TASK DESCRIPTION: Set down exactly the lines below, starting at the one that contains "You are a GUI" and ending at the one that contains "The width and", with both of those lines included and nothing else.
Start of Block
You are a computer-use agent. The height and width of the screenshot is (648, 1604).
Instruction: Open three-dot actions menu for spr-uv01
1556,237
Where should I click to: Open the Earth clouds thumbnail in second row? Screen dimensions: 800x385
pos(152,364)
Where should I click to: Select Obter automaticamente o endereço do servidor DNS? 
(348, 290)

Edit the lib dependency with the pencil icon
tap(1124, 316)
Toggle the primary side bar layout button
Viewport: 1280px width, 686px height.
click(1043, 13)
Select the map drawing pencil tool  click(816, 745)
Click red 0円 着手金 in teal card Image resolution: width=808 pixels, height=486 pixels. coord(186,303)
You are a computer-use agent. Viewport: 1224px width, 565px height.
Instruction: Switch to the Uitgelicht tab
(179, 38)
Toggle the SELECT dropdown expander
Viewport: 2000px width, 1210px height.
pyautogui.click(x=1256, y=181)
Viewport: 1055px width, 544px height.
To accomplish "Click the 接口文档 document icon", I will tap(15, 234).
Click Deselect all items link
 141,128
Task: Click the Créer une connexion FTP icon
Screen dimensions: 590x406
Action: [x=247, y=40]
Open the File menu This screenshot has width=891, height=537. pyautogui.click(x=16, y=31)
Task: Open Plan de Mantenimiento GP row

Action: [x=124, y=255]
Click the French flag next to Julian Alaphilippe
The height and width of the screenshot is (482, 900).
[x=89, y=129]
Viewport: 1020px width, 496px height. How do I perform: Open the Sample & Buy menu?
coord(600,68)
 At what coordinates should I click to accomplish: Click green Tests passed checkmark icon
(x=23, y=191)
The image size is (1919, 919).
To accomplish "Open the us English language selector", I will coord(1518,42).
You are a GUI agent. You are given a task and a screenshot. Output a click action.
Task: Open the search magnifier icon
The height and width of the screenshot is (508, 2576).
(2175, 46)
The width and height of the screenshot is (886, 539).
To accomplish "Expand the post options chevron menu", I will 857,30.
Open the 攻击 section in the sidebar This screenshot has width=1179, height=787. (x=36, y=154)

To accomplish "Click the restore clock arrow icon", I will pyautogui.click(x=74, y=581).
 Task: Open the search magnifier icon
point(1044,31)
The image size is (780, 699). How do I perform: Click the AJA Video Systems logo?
End of Block
EXERCISE SOLUTION:
You are a GUI agent. You are given a task and a screenshot. Output a click action.
Task: Open the search magnifier icon
The height and width of the screenshot is (508, 2576).
(2175, 46)
The width and height of the screenshot is (886, 539).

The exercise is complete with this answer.